Exercise aim — The entries below contain pictures, which are to be left out; write out exactly, and only, the lines from the line with "You are a GUI" up to and including the line with "Given: Click the 扫描结果 section title".

Information given —
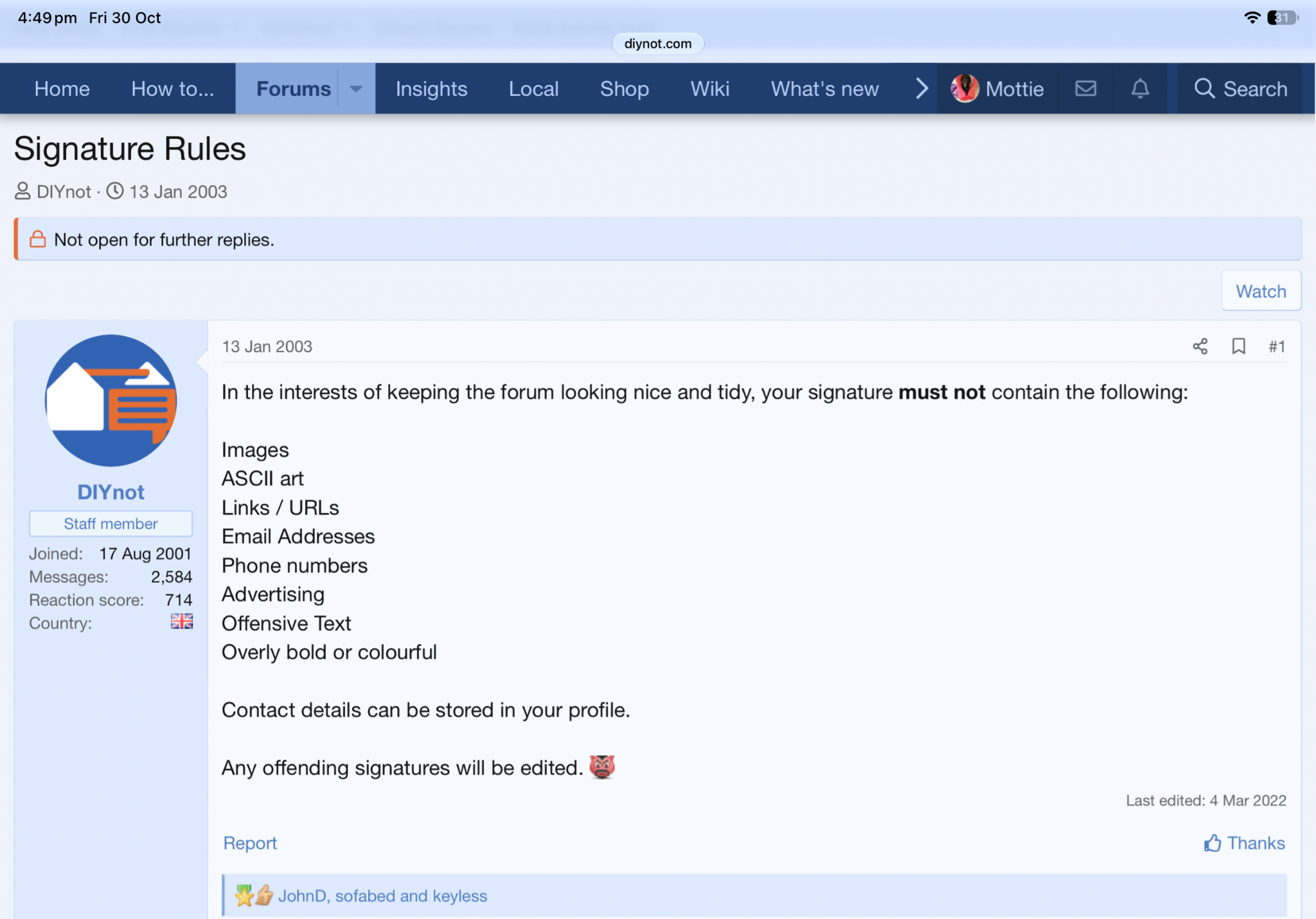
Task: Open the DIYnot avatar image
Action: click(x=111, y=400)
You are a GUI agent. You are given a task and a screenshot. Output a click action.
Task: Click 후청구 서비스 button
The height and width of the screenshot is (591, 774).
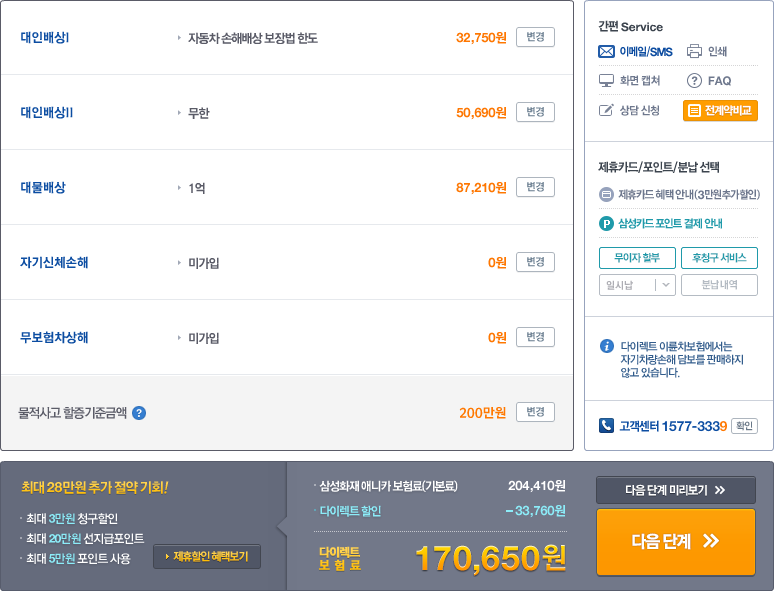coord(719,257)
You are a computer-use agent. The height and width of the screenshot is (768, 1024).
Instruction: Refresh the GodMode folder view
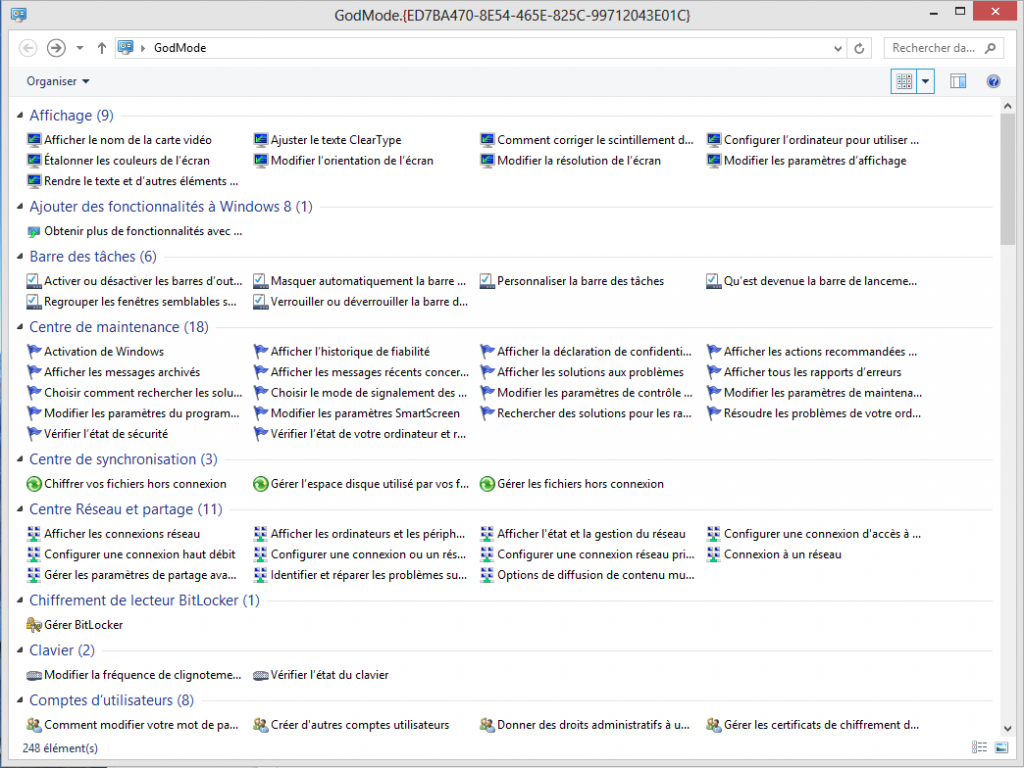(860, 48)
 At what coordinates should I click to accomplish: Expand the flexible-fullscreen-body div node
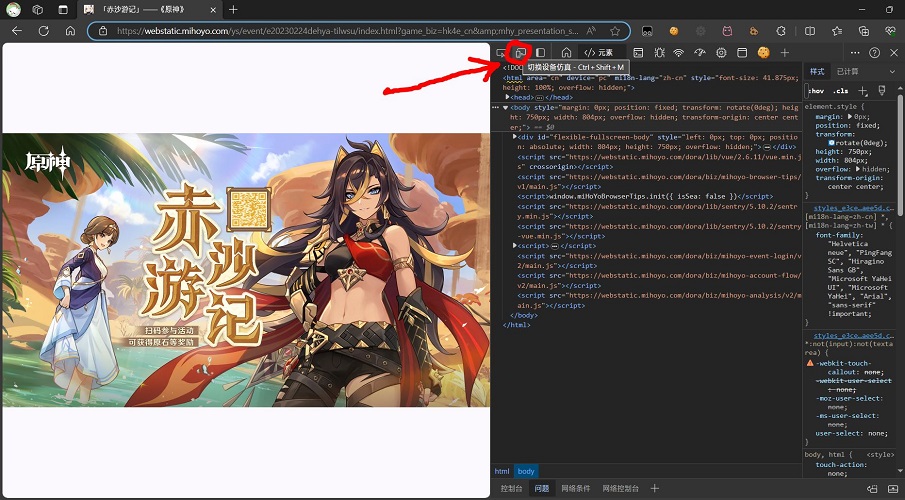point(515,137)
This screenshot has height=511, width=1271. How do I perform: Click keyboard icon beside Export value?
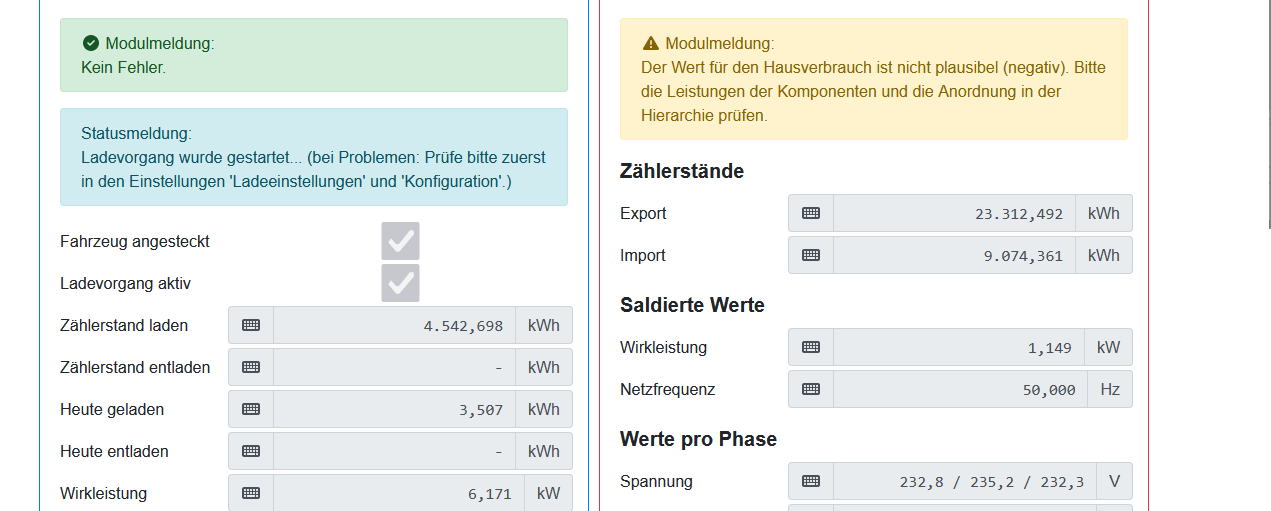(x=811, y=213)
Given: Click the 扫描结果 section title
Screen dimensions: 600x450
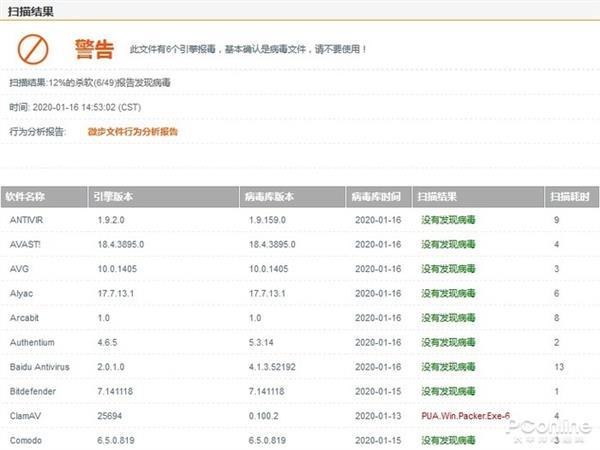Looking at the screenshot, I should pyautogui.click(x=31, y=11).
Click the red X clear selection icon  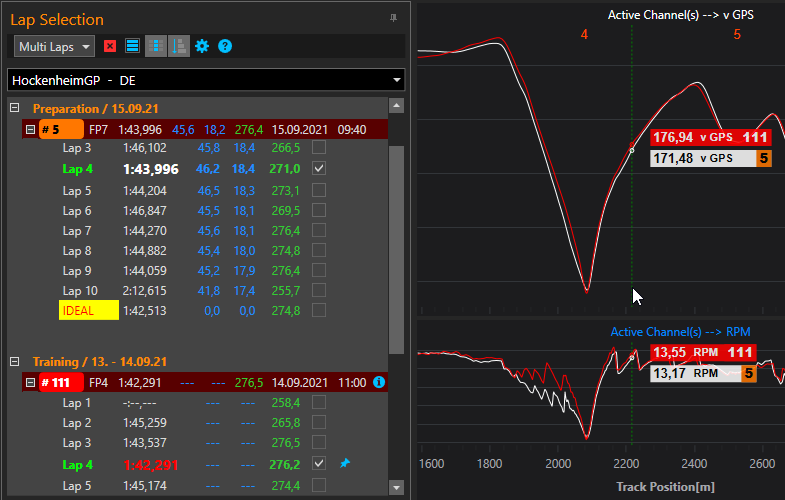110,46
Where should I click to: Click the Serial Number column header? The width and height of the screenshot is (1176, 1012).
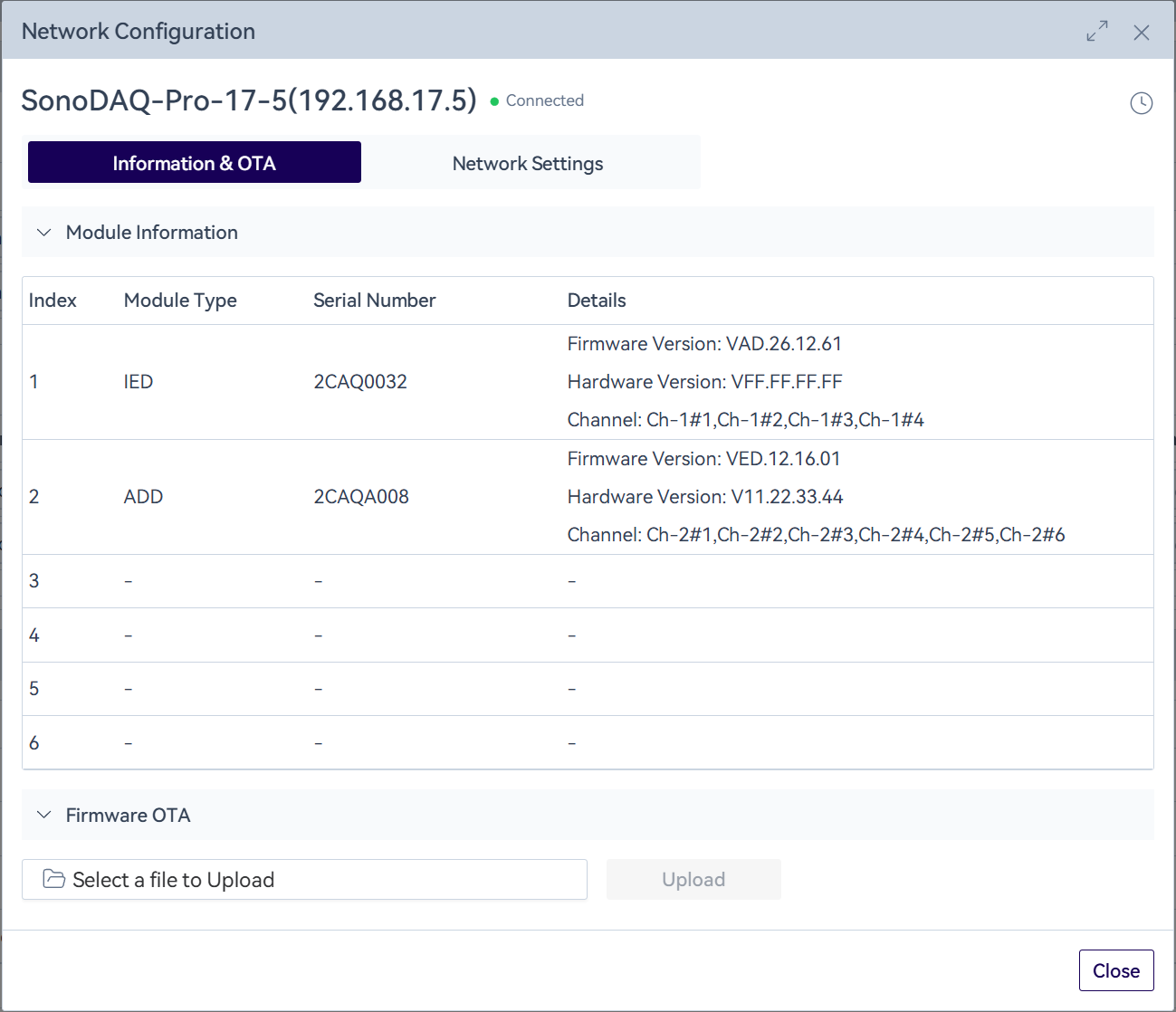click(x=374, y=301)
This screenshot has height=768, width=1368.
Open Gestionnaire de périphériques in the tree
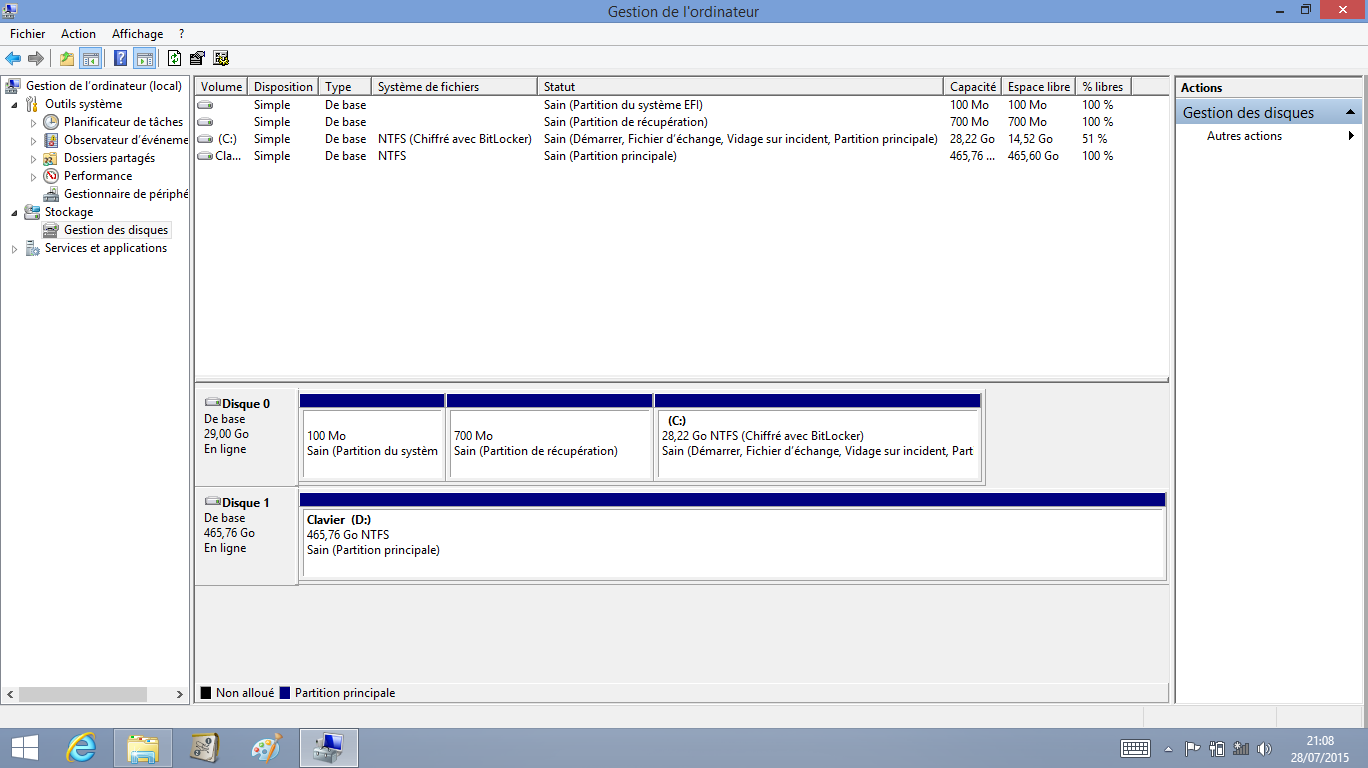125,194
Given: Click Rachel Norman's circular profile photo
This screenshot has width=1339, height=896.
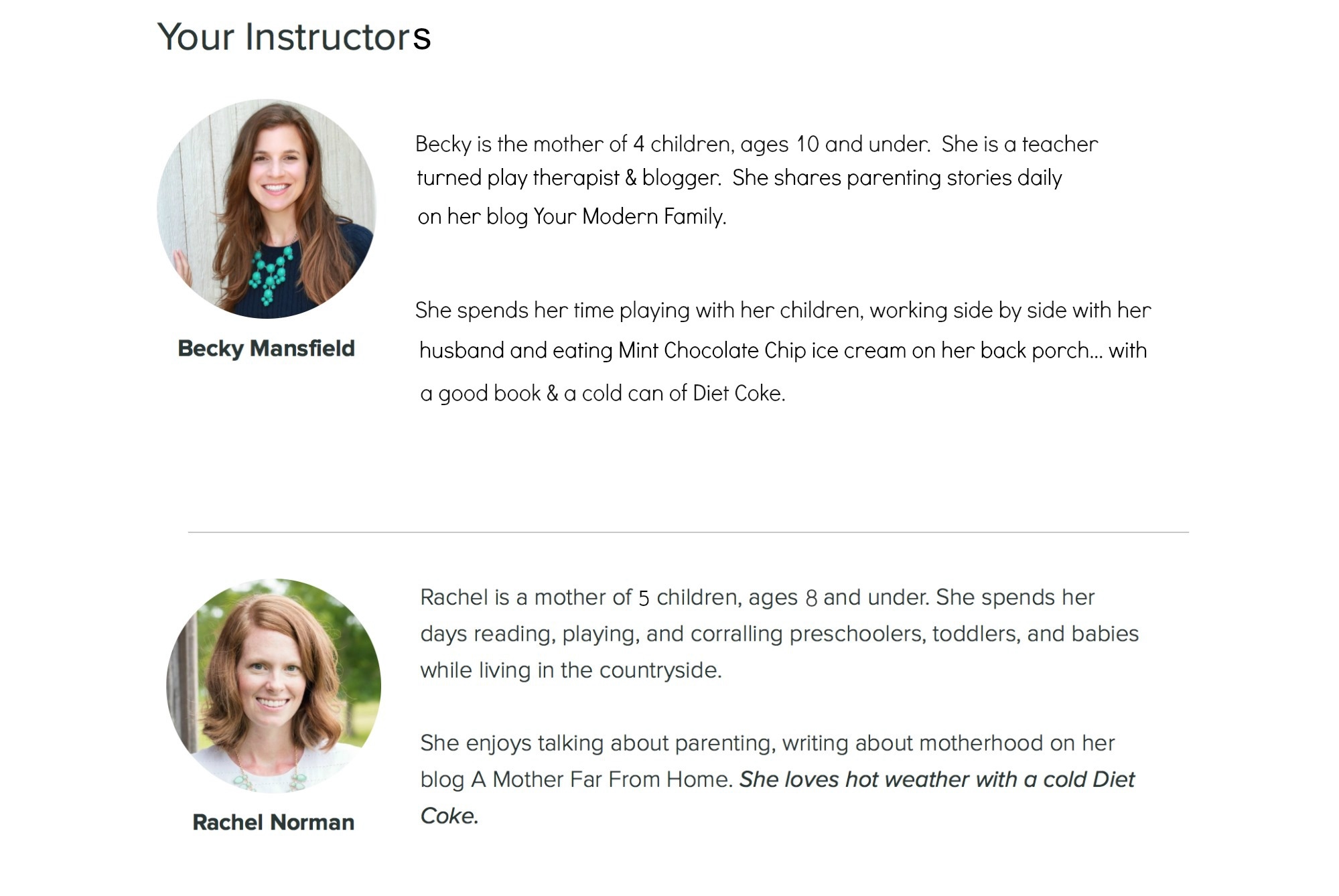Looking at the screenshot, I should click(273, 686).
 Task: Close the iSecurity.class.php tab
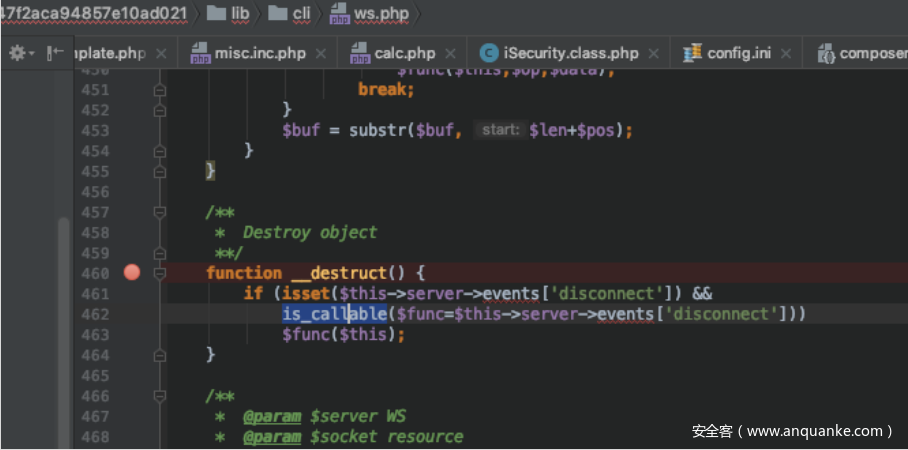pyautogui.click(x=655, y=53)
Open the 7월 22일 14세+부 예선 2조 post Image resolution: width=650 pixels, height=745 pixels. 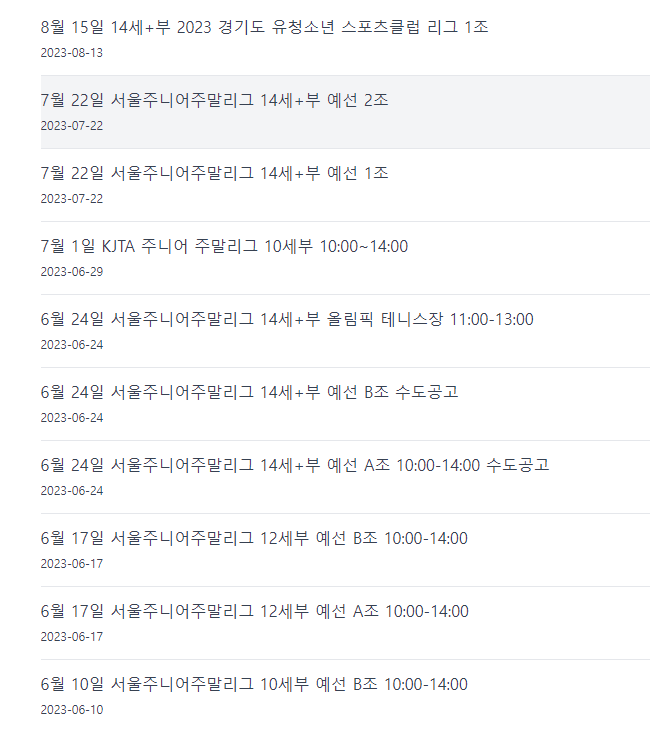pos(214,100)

Task answer —
You are a GUI agent. You are given a task and a screenshot. Output a click action.
Task: Click 후청구 서비스 button
The height and width of the screenshot is (591, 774).
coord(719,257)
You are a computer-use agent. The height and width of the screenshot is (768, 1024).
Instruction: Refresh the GodMode folder view
(860, 48)
 At what coordinates should I click to accomplish: Expand the flexible-fullscreen-body div node
point(515,137)
This screenshot has height=511, width=1271. How do I perform: Click keyboard icon beside Export value?
(x=811, y=213)
Given: Click the 扫描结果 section title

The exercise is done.